Issue (i): whether the defence that the amounts standing in the plaintiffs' names were benami and belonged to one partner could be raised.
Analysis: The Benami Transactions (Prohibition) Act was treated as applicable to pending proceedings, and once it came into force, a benami plea was no longer available either to support or defeat a claim. The entries in the firm's accounts and balance-sheets therefore governed the claim without entering into oral evidence on real ownership.
Conclusion: The benami defence was not available against the plaintiffs.
Issue (ii): which partner was liable to satisfy the plaintiffs' claims on dissolution of the firm.
Analysis: Although the dissolution deed apportioned liabilities between the partners, the appellate record showed that the amounts credited in the plaintiffs' names had been adjusted against Sham Sunder's share on settlement of accounts. Since the amount had effectively been taken out of the partnership funds and related to Sham Sunder's settled account, liability could not be fastened on the other partner.
Conclusion: Sham Sunder alone was liable to pay the plaintiffs' claims.
Issue (iii): whether interest could be granted on the decretal amount.
Analysis: Section 34 of the Code of Civil Procedure permits award of future interest at a reasonable rate, and the claim for interest was held to be supported by that provision.

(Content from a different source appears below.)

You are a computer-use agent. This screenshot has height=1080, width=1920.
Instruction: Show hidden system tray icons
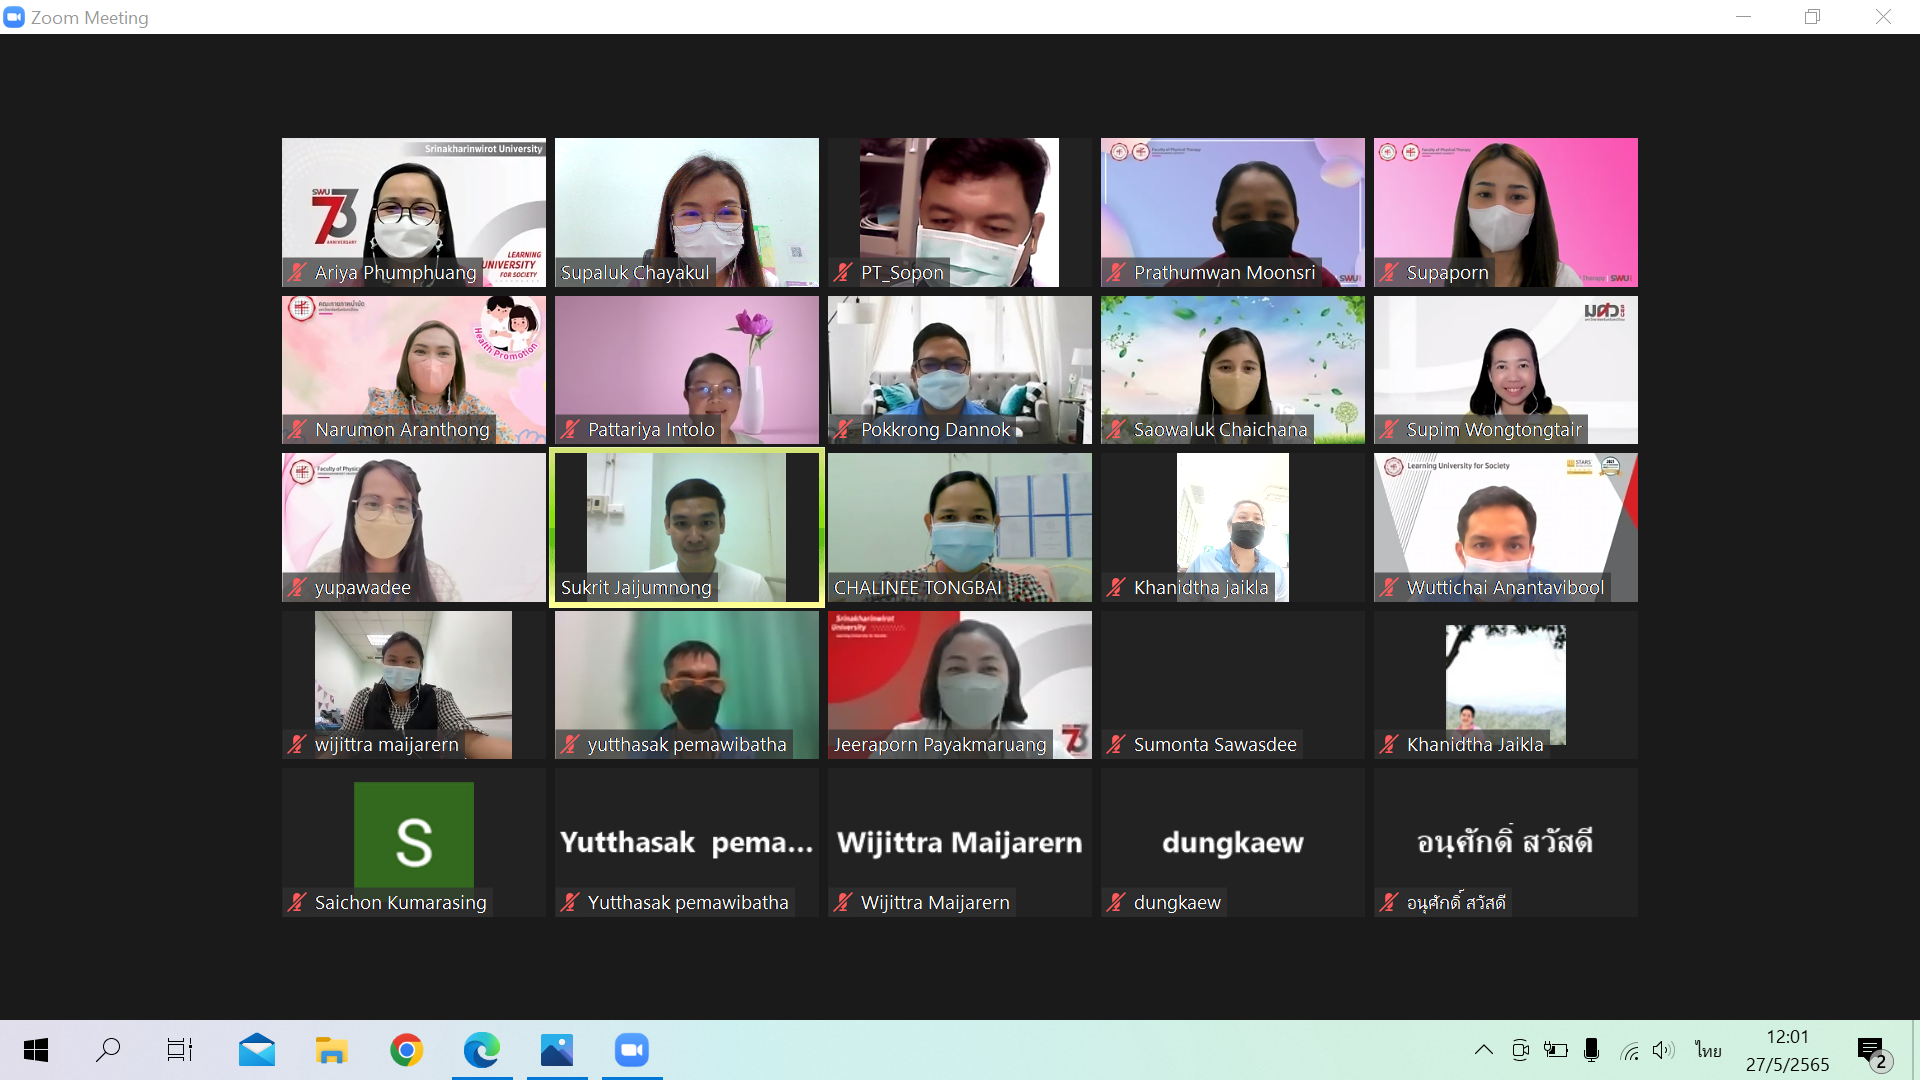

Conclusion: Interest at 6% per annum was payable from the date of suit till realisation.
Final Conclusion: The plaintiffs succeeded in the appeals, and the decrees were modified so that their suits stood decreed with interest against Sham Sunder alone.
Ratio Decidendi: After the coming into force of the Benami Transactions (Prohibition) Act, a benami defence is unavailable in pending proceedings, and liability on dissolution must be fixed according to the settled adjustment of accounts between the partners.